◆ **To do**: Leave out the pictures, and reproduce exactly the lines from the line containing "The width and height of the screenshot is (497, 373)." through the final line of the entries.

═════ Records shown ═════

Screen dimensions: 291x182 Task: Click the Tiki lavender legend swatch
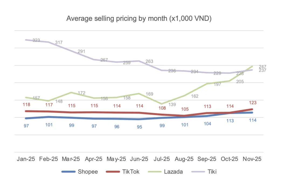coord(200,172)
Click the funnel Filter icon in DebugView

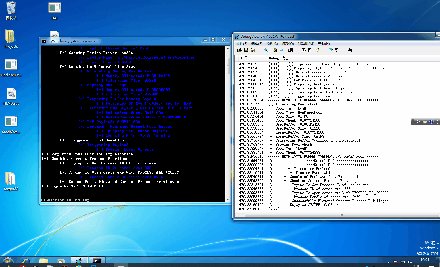tap(331, 50)
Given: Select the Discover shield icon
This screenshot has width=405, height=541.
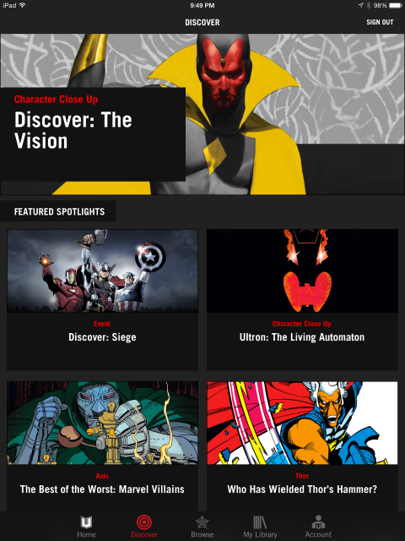Looking at the screenshot, I should click(x=144, y=522).
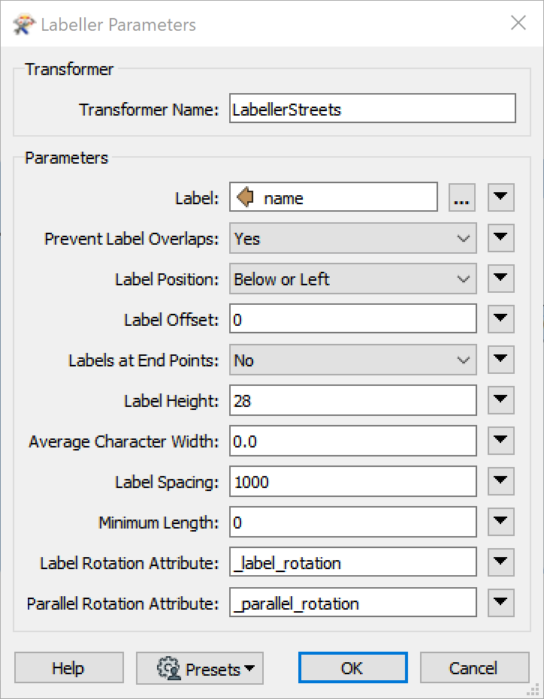Click the OK button
This screenshot has width=544, height=699.
pyautogui.click(x=352, y=667)
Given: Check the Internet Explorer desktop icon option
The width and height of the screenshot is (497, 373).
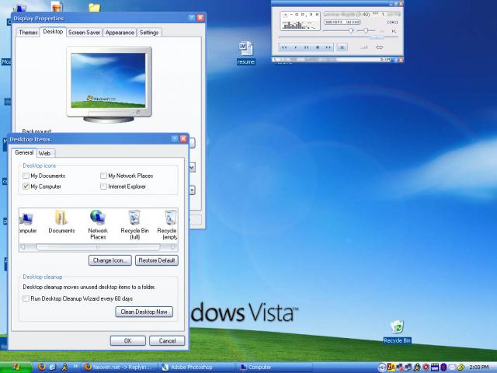Looking at the screenshot, I should (103, 187).
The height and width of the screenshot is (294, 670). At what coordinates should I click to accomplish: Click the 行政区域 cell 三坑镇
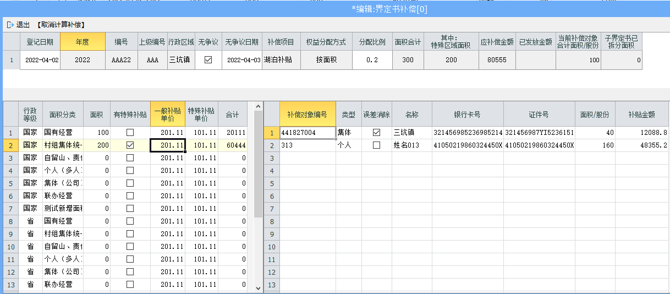[180, 60]
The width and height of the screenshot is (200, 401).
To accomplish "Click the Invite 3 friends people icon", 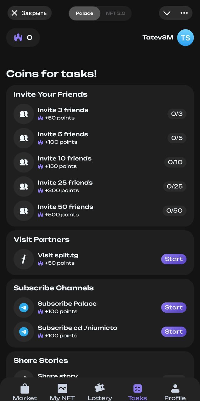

═════

◆ **Solved problem**:
The width and height of the screenshot is (497, 373).
Looking at the screenshot, I should (103, 187).
The height and width of the screenshot is (294, 670). At what coordinates should I click to accomplish: Click the 行政区域 cell 三坑镇
[180, 60]
The width and height of the screenshot is (200, 401).
To accomplish "Click the Invite 3 friends people icon", 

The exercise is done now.